Years ago Handel composed his masterpiece in choir repertoire—the unparalleled Messiah. This composition was not just the product of a gifted man. Flowing from the lyrics are the clear markings of divine intervention. The heavenly voiceprint is unmistakable. For twenty-four days Handel remained a spiritual recluse in his room as he fashioned line after line of music seemingly fit for heavenly choirs. At one point, after having scored the Hallelujah Chorus, he called to his servant and exclaimed, “I did think I did see all Heaven before me, and the great God Himself.” Following one of the performances, a friend remarked that he had been entertained. Handel replied, “I should be sorry if I only entertained them. I wish to make them better. Likewise, the Savior is anxious that the atonement make us better. He must be gravely disappointed if people merely acknowledge his Atonement as magnificent sacrifice to be viewed in awe, but with no thought of change (Tad R. Callister).

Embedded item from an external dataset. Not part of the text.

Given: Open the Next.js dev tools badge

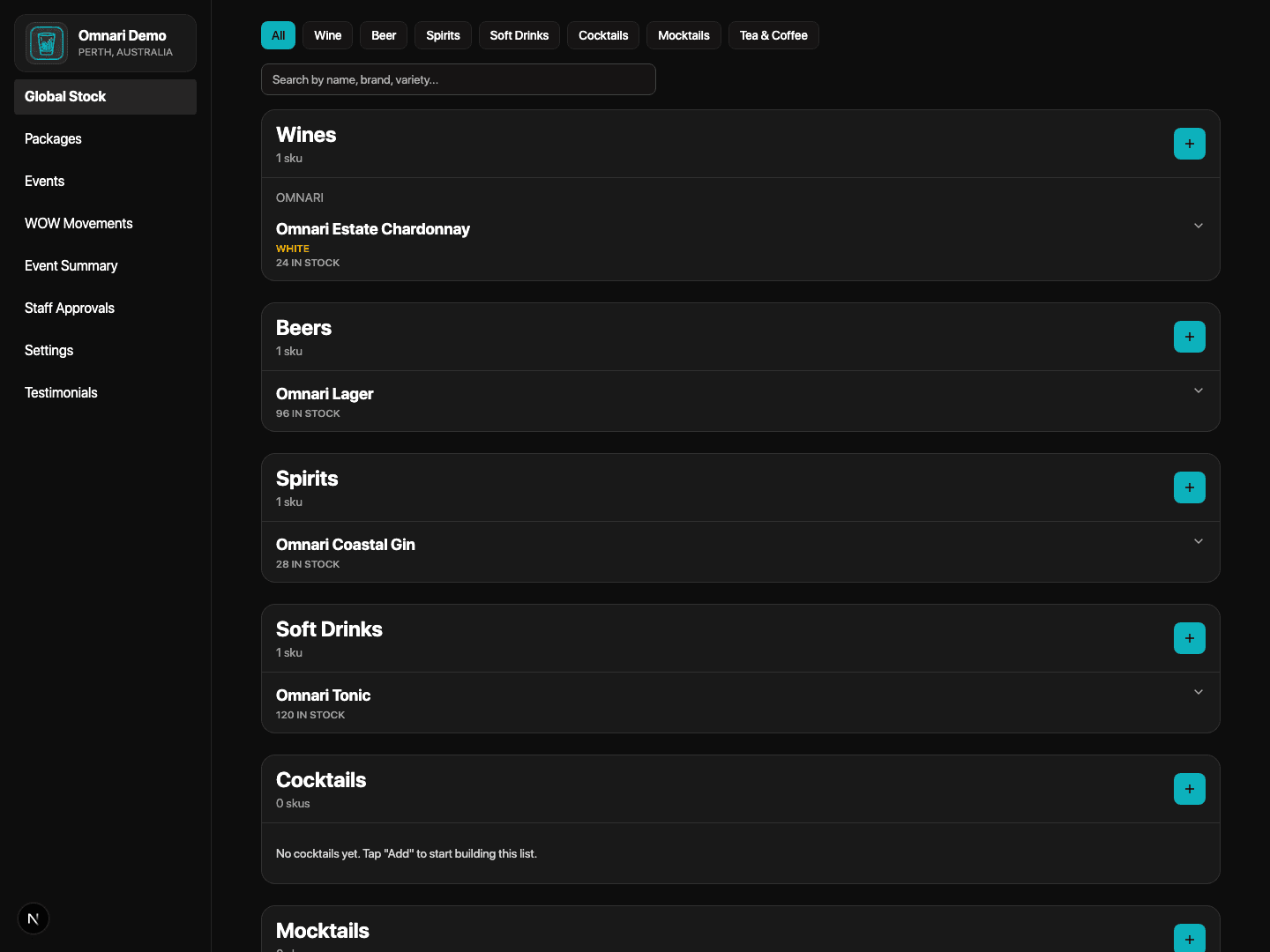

There are many ways to draw close to the spirit of Christ during the Christmas season. Probably, most of these involve small acts of kindness and service. This makes sense because as we remember the Savior’s life of service, we want to be like him. These acts of service can also be recognized as love. President Uchtdorf said that “Christmas reminds us that we, like the wise men of old, should lay before him the most precious of gifts. We should offer him our love.”
The following verse is from a song written by Gustav Holst:
What can I give him, Poor as I am?
If I were a shepherd, I would bring a lamb;
If I were a wise man, I would do my part;
Yet what can I give Him, Give Him my heart.